• _TRECHO DO DOCUMENTO_:
┏━━

Hoje, vivemos em uma sociedade de extremos. Sabe aquela frase: "É melhor morrer tentando do que nunca ter tentado?" Pegando esta frase, fica fácil de entender a exaustão que o mundo vive hoje. Exaustão ambiental, econômica, emocional. Chega-se a um ponto em que a gente acaba morrendo mesmo. Na hora em que você depara com o momento de morrer, não é o que se gostaria de passar, a gente queria poder continuar tentando. Ninguém toma Redbull para matar a sede, a gente toma porque quer pular de paraquedas, fazer de conta que fazemos aquelas coisas fantásticas. Na nossa vida, a gente tem esses produtos que nos estimulam a consumir a vida de forma muito intensa. Se você não estiver consumindo a vida de forma muito intensa, você não está protagonizando a vida. Isso é ruim. Entra a questão da geração GoPro. O slogan é da GoPro é "Be a hero" (seja um herói). Estamos vivendo uma síndrome do protagonismo. Se a gente não tiver ido para algum lugar e não tiver voltado com uma história que nos transforme em heróis, não cumprimos um papel.

┗━━

• _SOLICITAÇÃO ESCRITA_: Segundo o trecho do documento acima, qual é o slogan da GoPro?

• _BLOCO DE DADOS_:
┏━━

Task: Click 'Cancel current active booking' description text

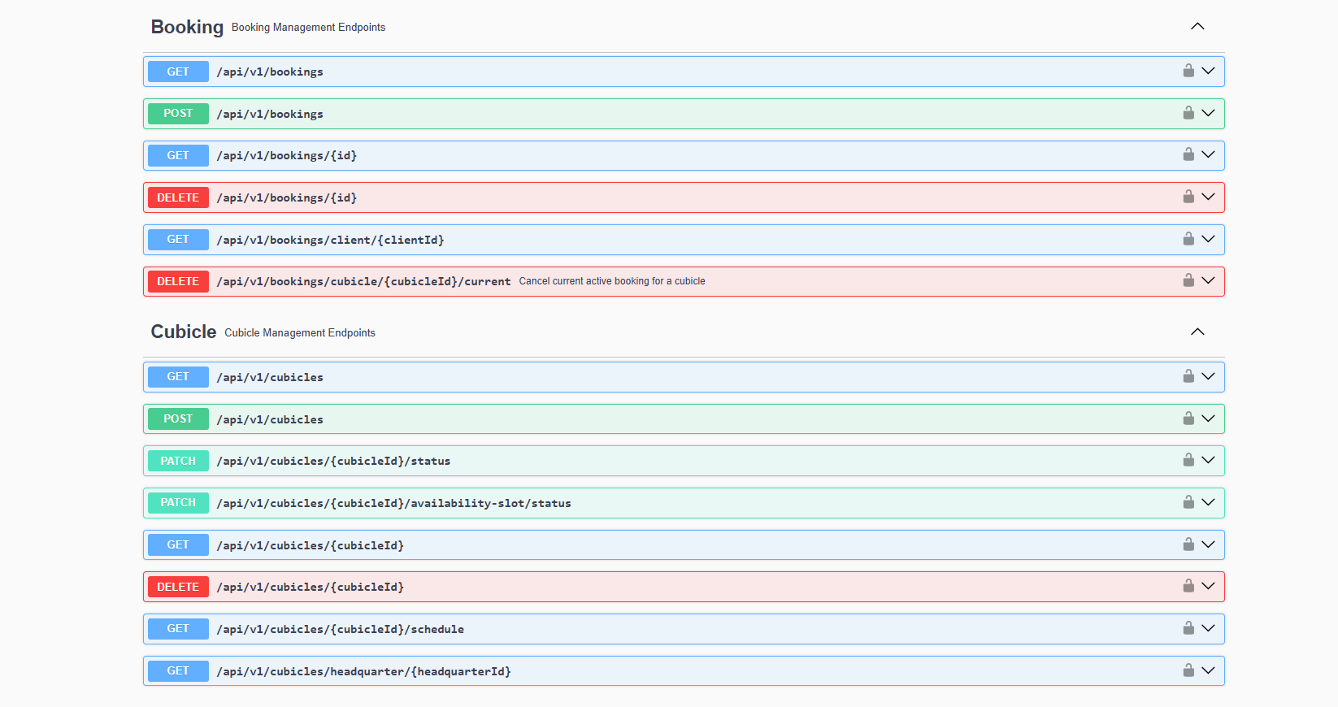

┗━━

• _RESULTADO_: O slogan da GoPro é "Be a hero" (seja um herói).